Significantly, the Bench then envisages in para 7 that, “So far as, granting of ‘X’ – category security to the petitioner earlier is concerned, there is no dispute about it. It was granted sometime in the year 2017 and it came to be withdrawn on 13.12.2019. The reply filed on record by the State indicates that the withdrawal of ‘X’ – category security did not take place suddenly and without following any procedure. It shows that the decision was taken by the Intelligence Committee in the confidential review it takes periodically of the security arrangement of different categories made for different important persons. It further shows that after collecting necessary inputs in the matter, the Intelligence Committee, which is in Marathi called ‘review committee’ took the review of the security arrangement and it was of the view that for the present there was no fresh or special threat to the petitioner and the circumstances had changed which indicated that continuation of ‘X’ -category security given to the petitioner was no longer required and therefore, the committee took a decision that ‘X’ category security given to the petitioner be withdrawn. Accordingly, it came to be withdrawn with effect from 13.12.2019. A copy of a communication dated 02.03.2020 addressed to the DCP, Special Branch Nagpur City by DCP (VIP) Security State Intelligence Bureau, State of Maharashtra, Mumbai informing about such withdrawal of ‘X’ – category security is annexed to the reply of the respondents. It stands in support of what is stated in the reply of the respondents.

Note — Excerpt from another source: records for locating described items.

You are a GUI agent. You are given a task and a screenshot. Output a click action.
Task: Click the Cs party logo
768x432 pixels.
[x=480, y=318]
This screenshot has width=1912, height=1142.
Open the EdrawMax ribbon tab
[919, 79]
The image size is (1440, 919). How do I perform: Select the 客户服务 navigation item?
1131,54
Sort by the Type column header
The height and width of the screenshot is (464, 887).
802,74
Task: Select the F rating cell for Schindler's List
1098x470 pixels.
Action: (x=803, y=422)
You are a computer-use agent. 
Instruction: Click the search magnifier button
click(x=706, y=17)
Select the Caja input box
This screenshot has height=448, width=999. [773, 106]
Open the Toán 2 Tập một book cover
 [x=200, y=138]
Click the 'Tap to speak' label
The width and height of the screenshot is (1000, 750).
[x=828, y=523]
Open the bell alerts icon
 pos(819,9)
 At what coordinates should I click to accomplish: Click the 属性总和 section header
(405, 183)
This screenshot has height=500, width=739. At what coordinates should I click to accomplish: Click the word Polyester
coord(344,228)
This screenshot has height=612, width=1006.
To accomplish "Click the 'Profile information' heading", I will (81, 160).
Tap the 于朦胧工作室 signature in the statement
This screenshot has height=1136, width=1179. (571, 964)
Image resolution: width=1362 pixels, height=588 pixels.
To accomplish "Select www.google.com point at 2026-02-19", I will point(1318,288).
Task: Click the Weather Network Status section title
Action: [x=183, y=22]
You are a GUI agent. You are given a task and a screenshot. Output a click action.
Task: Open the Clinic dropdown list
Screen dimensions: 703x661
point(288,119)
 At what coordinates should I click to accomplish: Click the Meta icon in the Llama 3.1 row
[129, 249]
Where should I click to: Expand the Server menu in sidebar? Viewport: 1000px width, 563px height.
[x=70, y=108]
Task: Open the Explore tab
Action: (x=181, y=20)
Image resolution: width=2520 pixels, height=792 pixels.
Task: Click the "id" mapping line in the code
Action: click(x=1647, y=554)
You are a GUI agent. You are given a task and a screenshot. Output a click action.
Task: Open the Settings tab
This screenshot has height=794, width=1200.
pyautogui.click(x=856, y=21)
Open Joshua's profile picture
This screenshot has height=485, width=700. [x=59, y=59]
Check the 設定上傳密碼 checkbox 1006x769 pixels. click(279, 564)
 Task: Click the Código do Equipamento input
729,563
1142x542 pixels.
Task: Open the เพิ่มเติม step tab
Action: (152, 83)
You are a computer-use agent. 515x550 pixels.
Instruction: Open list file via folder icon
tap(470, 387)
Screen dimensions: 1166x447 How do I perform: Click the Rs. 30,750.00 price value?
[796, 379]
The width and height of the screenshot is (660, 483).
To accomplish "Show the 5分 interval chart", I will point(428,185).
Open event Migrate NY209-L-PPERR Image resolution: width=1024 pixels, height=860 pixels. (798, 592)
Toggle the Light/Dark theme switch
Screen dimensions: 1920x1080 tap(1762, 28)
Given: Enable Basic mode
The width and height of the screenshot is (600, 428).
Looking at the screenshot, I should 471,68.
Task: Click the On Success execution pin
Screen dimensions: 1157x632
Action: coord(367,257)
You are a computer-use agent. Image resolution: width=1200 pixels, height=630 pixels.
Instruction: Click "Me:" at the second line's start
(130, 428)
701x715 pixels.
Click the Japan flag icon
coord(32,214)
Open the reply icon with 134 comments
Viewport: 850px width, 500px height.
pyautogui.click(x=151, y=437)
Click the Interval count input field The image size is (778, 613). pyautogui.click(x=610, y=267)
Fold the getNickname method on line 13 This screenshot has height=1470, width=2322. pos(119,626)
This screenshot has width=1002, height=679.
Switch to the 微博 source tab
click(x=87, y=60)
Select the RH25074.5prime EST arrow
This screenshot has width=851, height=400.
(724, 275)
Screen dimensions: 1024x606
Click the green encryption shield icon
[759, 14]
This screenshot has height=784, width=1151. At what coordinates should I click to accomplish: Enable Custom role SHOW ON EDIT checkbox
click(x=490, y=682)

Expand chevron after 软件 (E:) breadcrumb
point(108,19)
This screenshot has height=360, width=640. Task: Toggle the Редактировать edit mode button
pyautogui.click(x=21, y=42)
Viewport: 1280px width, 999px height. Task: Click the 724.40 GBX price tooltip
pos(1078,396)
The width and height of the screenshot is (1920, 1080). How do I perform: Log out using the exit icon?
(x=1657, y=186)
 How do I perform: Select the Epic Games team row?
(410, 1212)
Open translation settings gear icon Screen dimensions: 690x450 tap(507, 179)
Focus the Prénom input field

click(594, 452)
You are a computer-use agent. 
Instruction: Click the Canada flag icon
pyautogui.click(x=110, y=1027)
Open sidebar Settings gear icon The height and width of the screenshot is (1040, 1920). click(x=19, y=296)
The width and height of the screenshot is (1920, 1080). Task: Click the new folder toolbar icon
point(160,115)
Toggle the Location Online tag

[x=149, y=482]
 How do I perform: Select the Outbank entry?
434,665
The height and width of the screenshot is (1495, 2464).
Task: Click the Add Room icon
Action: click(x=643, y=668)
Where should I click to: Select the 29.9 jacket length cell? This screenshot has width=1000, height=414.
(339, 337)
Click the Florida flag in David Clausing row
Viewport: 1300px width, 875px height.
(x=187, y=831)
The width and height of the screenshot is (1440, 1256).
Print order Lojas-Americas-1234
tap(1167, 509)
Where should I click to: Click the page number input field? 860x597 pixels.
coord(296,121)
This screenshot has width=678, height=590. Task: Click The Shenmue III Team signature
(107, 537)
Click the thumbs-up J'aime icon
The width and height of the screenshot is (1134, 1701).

There is no reason for us to disbelieve what is stated in the said communication or the reply of respondents. There is also no doubt expressed by the petitioner about the correctness of the statements made in the reply and the said communication. So, what appears to us is that there was in existence material for Review Committee to consider and review it’s decision, which it did consider and accordingly reached it’s subjective satisfaction regarding withdrawal of ‘X’ category security.”
More significantly, it is then propagated in para 8 that, “According to Wednesbury principle of unreasonableness, whenever any subjective satisfaction is based upon material in existence and its appropriate consideration by the administrative Authority, review of the decision of the Authority by any Court is not permissible on the spacious ground that had such material been considered by the Court, the Court would have taken a different view. Therefore, we do not find that any challenge worth the name could be taken to the decision of the review committee to withdraw ‘X’ category security given to the petitioner. Then, it is not the case here that the State is being callous to the petitioner. It’s an admitted fact that the petitioner has been granted extra personal security by providing him a Gun-man by the State. Such security arrangement, we must say, is also based upon perception of the threat objectively seen by the State and therefore, cannot be seen to be inadequate in the fact situation of this case.”
Most notably, the Bench then underscores in para 9 that, “At the cost of repetition, we would say it here, that in such cases what matters is not the own perception of an individual about any threat to him, but it is the perception of the agency of the State entrusted with duty to protect citizens is what is important. Such agency is required to take into consideration several relevant factors, follow the requisite procedure and arrive at appropriate decision so that, the additional expenditure of public money that is involved in such cases is not incurred without any reason and that the additional security to be provided is also not misused in any manner by anybody including the protectee himself. Nevertheless, if the person desirous of any additional and special security is dissatisfied with decision of the State to not provide him any special or ‘X’ category security, such person can always opt for engaging private Security Guards for his own security at his own expenses.”
To conclude, it goes without saying that the Bombay High Court has very rightly laid down the correct parameters which must be followed while granting security. What matters most is not what an individual thinks about threat to him/her but what the agency of the State entrusted with security of the citizens thinks and this is elaborated in detail in para 9 as stated above. The Bombay High Court also makes it amply clear that the opinion of a person about danger to his/her own life or property, in a given case, may only be a figment of imagination or due to some peculiar psychology of that person. So certainly it cannot be given too much importance in any given case.